IDRBench addresses a critical gap in how AI research agents are evaluated. Current benchmarks treat deep research as a static, autonomous process with fully specified user intent, but real-world research evolves dynamically as users discover new information and refine their goals. This research benchmark shifts focus from evaluating only final outputs to measuring the entire interactive process, including an agent's ability to ask clarifying questions and incorporate user feedback.
The work reflects a broader maturation in AI evaluation methodology. As LLMs become more capable at complex reasoning tasks, the bottleneck shifts from raw capability to alignment with actual user needs. IDRBench's modular framework, reference-grounded user simulator, and interaction-aware metrics provide a reusable toolkit for future development. The benchmark tested seven representative models—both proprietary and open-weight—establishing baselines for interaction efficiency.

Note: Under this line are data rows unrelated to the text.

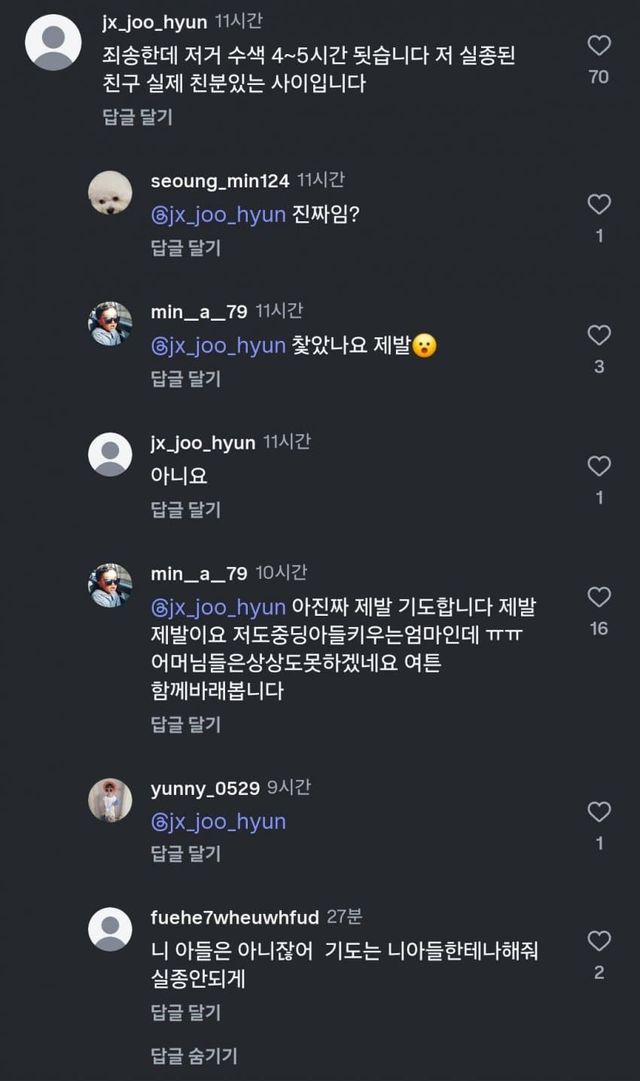Open seoung_min124's white dog profile picture
Viewport: 640px width, 1081px height.
click(x=110, y=193)
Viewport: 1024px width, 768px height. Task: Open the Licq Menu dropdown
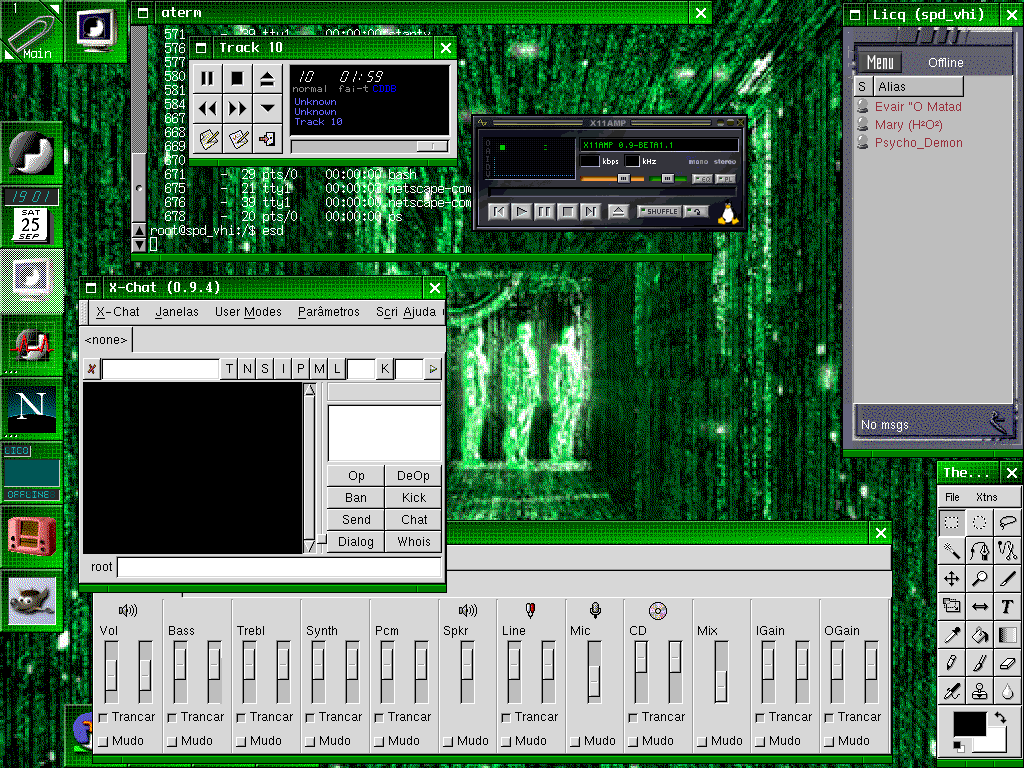pyautogui.click(x=880, y=62)
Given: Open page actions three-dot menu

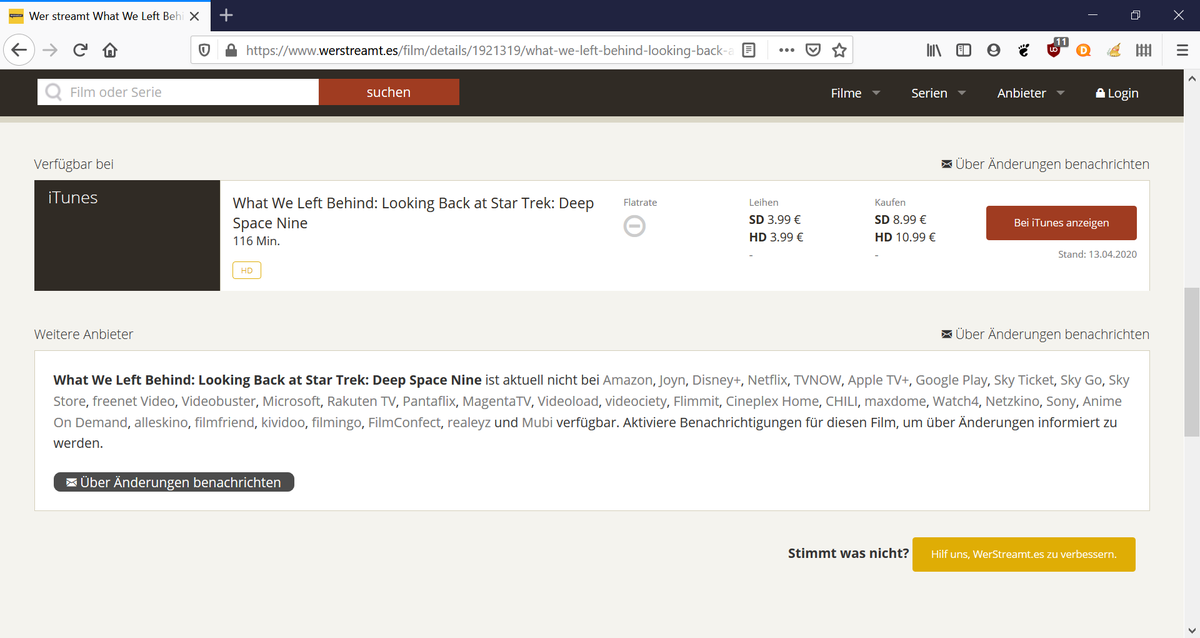Looking at the screenshot, I should pos(786,50).
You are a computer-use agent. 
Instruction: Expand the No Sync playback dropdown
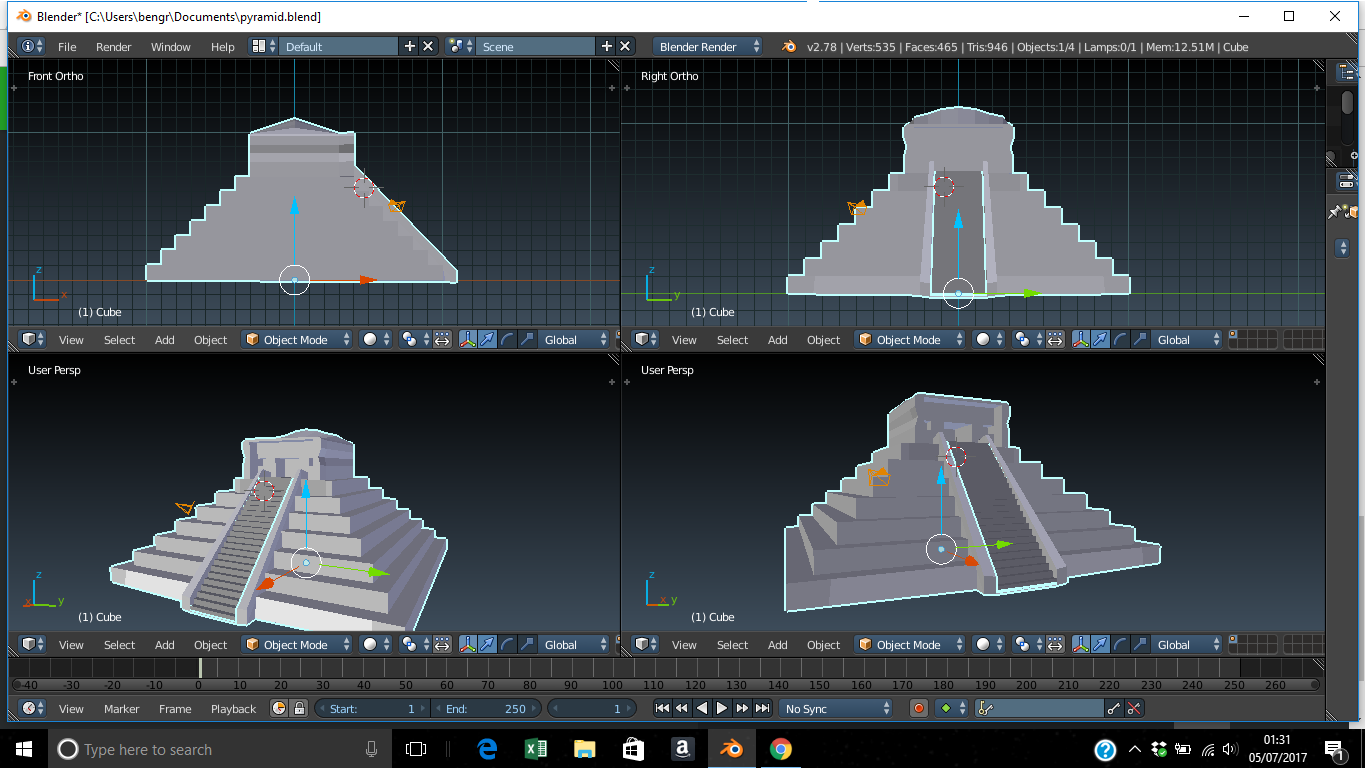pos(836,709)
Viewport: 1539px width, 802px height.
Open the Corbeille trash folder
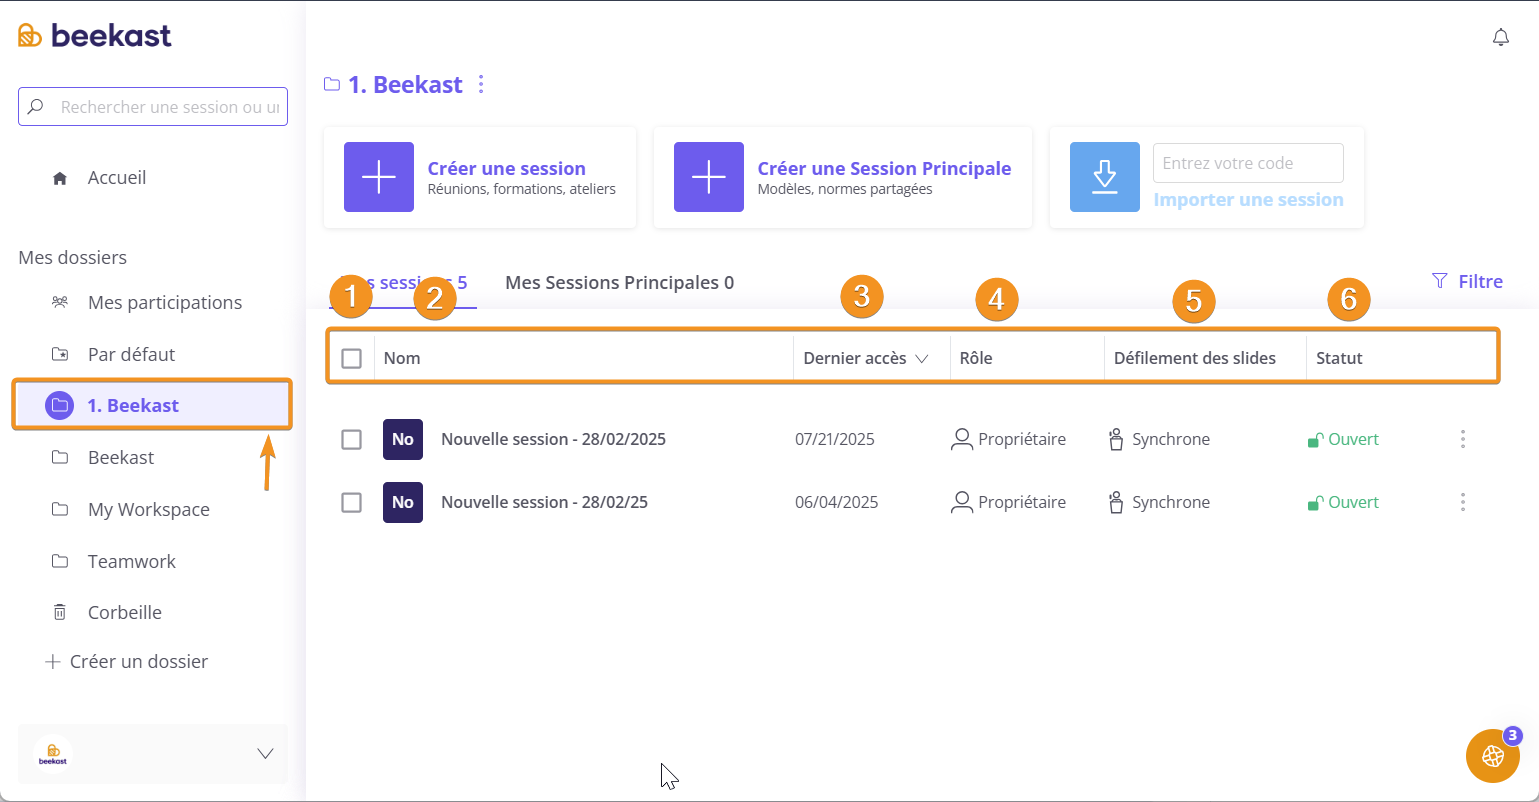tap(124, 612)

The findings have practical implications for AI developers and enterprises deploying research agents. Agents that interact effectively with users improve research quality and robustness, but interaction efficiency varies substantially across models. This suggests that deployment decisions cannot rely solely on raw capability metrics; interaction cost becomes a distinct competitive dimension. Organizations building internal research tools must now evaluate agents on their ability to clarify intent, not just execute tasks autonomously.
Looking ahead, IDRBench establishes interactive capability as a distinct evaluation criterion that future LLMs will be benchmarked against. This trend will likely influence model training approaches and architectural choices, pushing developers to prioritize user alignment over pure autonomy. The work also signals growing interest in human-in-the-loop AI systems that view user collaboration as fundamental rather than auxiliary to capability.
- →IDRBench introduces the first benchmark systematically measuring interactive capabilities of deep research agents powered by LLMs.
- →Interactive feedback consistently improves research quality and robustness, but interaction efficiency varies substantially across models.
- →Current evaluation approaches miss critical real-world dynamics where user intent evolves during research exploration.
- →Interaction cost emerges as a distinct competitive dimension alongside raw capability metrics for deployed AI systems.
- →The benchmark provides a reusable framework for developing future user-aligned research agents and influences LLM development priorities.